Depois do dia terrível que tenho tinha tido estava decidida a ficar em casa.
Não via a hora de me esticar no sofá espezinhada rodeada dos gatos, quando recebo um telefonema de uma amiga para ir ter com ela. Confesso que essa ideia não me agradava nada, mas vendo a necessidade dela de desabafar não tive coragem de lhe virar as costas.
Como não estamos juntas com frequência (o telefone serve para algumas confidências), achei que deveria levar alguma coisa às pestinhas aos putos. O problema é que não tinha nada para eles, quer dizer achava eu, mas o maridão disse-me "porque não levas uma embalagem de Milka?"
Acredito que aquelas palavras lhe tenham saído sem pensar e que se tenha arrependido logo de seguida, sim porque para um guloso do tamanho do mundo oferecer algo que adora não deve de ser muito fácil.

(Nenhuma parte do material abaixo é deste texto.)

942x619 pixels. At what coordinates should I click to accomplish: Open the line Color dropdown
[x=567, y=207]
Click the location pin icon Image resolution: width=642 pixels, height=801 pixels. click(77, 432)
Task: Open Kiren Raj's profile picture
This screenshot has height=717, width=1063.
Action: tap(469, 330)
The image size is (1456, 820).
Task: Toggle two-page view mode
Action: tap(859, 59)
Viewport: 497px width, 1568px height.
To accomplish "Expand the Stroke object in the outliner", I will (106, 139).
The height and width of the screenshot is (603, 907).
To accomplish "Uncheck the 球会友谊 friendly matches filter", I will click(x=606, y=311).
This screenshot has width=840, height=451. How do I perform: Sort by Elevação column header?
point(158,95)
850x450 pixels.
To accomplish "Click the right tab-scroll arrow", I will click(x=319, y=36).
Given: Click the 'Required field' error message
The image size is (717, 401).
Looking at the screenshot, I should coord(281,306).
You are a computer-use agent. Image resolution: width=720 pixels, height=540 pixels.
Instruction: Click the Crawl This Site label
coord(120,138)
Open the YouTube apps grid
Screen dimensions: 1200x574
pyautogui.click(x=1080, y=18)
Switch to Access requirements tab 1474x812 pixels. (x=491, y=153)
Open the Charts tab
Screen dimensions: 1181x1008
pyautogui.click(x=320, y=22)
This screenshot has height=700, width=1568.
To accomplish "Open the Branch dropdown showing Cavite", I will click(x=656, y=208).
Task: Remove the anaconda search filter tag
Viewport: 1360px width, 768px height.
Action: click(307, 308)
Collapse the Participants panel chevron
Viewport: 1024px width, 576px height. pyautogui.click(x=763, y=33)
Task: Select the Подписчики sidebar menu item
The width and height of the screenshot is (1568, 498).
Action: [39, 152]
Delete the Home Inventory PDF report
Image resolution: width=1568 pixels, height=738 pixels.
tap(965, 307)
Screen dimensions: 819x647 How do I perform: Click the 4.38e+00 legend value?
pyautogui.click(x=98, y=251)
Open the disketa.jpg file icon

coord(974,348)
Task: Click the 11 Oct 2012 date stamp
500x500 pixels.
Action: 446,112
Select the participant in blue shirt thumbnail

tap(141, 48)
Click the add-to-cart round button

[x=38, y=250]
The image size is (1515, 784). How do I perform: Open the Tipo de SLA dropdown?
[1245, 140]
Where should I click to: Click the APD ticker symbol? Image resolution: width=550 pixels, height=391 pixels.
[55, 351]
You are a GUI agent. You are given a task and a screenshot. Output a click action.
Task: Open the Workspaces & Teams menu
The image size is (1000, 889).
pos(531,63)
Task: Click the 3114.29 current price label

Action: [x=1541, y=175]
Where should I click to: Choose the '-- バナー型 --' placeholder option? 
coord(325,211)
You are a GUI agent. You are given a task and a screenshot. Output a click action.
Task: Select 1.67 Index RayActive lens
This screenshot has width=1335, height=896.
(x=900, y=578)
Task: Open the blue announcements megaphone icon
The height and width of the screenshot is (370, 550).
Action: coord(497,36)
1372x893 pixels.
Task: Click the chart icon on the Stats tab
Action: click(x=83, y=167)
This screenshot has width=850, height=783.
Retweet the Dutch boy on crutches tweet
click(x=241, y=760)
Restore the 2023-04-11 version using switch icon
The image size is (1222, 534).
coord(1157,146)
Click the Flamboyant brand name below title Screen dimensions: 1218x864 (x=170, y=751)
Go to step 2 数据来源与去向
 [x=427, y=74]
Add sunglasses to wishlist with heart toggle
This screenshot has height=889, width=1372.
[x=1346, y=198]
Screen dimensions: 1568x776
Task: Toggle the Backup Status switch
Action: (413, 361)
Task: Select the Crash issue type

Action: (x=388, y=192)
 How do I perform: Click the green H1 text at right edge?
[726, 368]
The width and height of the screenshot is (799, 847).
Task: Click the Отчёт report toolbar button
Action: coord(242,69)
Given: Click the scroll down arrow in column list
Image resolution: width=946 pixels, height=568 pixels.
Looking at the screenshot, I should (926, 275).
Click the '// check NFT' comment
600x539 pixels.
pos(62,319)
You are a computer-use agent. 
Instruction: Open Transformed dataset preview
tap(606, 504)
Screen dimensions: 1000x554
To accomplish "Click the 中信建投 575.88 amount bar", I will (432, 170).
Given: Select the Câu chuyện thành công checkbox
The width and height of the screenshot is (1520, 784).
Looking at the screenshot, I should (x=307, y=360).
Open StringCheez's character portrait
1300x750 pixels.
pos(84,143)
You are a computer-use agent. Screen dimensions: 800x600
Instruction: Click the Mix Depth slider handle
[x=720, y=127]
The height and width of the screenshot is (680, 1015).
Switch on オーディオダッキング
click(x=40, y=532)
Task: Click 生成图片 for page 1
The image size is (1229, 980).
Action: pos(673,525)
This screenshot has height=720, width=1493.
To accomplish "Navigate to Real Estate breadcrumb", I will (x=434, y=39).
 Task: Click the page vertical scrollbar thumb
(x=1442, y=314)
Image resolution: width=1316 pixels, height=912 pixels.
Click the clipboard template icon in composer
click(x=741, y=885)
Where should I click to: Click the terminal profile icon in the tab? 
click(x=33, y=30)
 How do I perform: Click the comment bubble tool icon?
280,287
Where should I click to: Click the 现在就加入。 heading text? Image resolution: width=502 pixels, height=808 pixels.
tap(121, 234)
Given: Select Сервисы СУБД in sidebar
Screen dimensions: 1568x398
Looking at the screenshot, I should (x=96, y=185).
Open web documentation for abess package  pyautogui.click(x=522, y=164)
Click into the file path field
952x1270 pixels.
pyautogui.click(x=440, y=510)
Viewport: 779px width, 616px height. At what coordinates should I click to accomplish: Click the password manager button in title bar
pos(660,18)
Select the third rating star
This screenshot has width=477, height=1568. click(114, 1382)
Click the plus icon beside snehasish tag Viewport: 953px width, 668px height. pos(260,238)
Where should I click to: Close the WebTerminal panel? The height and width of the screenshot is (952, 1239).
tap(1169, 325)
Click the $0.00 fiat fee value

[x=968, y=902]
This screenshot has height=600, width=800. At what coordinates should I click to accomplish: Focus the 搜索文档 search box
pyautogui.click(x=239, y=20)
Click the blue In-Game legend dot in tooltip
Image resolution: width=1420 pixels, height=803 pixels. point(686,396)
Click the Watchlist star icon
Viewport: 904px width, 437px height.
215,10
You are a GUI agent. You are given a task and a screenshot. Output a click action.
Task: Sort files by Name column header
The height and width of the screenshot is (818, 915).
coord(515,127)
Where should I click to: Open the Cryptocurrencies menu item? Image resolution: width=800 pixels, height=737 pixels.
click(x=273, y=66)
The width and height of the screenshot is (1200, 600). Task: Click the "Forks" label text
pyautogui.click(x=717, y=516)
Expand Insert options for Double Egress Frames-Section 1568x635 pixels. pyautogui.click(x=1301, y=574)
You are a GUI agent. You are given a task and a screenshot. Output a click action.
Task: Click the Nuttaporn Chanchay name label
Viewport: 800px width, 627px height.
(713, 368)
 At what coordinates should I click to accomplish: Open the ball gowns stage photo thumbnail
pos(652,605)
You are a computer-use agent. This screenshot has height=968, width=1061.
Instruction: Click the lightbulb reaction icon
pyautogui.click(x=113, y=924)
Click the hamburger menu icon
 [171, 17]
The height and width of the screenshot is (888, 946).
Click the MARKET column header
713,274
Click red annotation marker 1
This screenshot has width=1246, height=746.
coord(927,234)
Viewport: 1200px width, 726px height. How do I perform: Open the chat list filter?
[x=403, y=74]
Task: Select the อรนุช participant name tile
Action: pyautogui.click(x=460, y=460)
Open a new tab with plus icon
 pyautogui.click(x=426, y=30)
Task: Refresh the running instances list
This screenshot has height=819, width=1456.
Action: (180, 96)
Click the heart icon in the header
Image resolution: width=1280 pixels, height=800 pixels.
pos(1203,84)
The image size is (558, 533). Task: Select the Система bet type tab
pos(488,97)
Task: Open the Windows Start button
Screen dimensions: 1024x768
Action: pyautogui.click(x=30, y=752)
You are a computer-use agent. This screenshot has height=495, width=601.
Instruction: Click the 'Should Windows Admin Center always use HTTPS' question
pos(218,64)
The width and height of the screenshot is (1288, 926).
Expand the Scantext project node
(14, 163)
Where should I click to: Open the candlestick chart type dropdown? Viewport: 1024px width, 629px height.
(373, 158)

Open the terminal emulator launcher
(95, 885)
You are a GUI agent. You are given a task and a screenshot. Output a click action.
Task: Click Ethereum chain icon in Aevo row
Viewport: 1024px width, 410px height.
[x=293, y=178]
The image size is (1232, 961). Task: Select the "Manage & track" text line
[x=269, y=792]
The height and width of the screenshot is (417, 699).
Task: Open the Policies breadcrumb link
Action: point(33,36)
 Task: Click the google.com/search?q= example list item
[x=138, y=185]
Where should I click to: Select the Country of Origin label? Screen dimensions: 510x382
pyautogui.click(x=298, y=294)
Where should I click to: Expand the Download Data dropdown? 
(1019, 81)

Antes que me mandasse ao hipermercado, agarrei no pacote de Choco Moooo e nuns folhetos de desconto e saí.
Achei graça aos putos quando viram o pacote e disseram "olha a vaca lilás". Ficaram sossegadinhos a devorarem as bolachas enquanto nós conversávamos.
O assunto era sério...O banco ia ficar-lhe com a casa.
Eu sabia que financeiramente as coisas não estavam bem, mas ainda assim foi um choque saber que ia ficar sem casa. Falou sobre as dividas que ela e o marido foram acumulando ao longo dos anos que foram casados, o divórcio e a perda de emprego dela.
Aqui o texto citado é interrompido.